All those manufacturer’s have put out recent successors: Canon G10, Panasonic LX3/Leica D-lux 4, and Sigma DP2. And, while they are all improvements to some extent, the basic problems with each manufacturer’s offering remains: the Sigma is still as slow as a dead tortoise and the Canon
et al are, truth be said, still victims of their tiny sensors – unable to deliver DSLR-like quality when the going gets tough; which in photographic-speak means, when the light levels drop below anything that would have you reaching for your sunglasses.

I await with interest and something bordering on desperation for the imminent release of the Olympus micro four-thirds (m4/3) camera, the E-P1. It is my one last hope that the possibility of a small Decisive Moment Digital camera (DMD), as Mike Johnston refers to this elusive photographic tool over at
The Online Photographer, is a reality and not just a dream.
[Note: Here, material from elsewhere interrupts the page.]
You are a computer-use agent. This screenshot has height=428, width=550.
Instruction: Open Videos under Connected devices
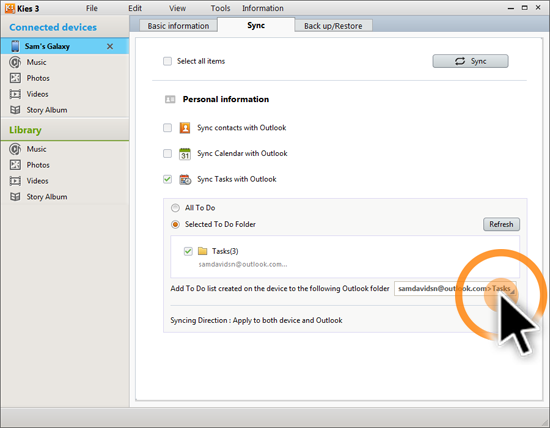[x=37, y=94]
In the meantime, however, I was struck by another thought: perhaps this search for peak performance in a small camera is not so important?
That it’s like concentrating on the top speed that a car can do when we mostly drive it at 60 mph or less. What got me thinking this way was reviewing some of my images taken with a Canon G9 and being pleasantly surprized at how good some of them were: admittedly, they had all been taken at low ISOs (the equivalent of keeping well within the speed limit) and in good light – but for the resolutions one would typically use to display them on the web or for prints up to, say, 14 x 11 inches, I wondered whether we were not agonizing unnecessarily. Perhaps, under such circumstances and for such purposes, which would cover the way the majority of us use our photos, these top-of-the-line point and shoot (P&S) cameras were already delivering results that were essentially indistinguishable from a Digital Single Lens Reflex camera (DSLR)? Read More...
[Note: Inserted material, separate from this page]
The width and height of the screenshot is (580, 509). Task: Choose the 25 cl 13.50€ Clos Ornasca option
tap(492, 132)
Olympus E-3: Initial Impressions

Well, Canon did as predicted at Photokina: finally producing the Canon 5D Mark II and pretty much fulfilling expectations if not hopes. Much more resolution. A bigger, better screen. Supposedly better high ISO performance. The downsides: the autofocus system has been left untouched. Weather sealing is perfunctory: enough to put it on the brochure, but not enough to give anyone confidence to risk a $2700 USD camera in the rain or at the beach. I’ll get one, for sure. For landscapes and portraits it is, on paper at least, the top of the leader-board. But, alas, the handicapped and antiquated autofocus system and its continued vulnerability to the elements means that it cannot be a one-stop solution for all my photographic needs.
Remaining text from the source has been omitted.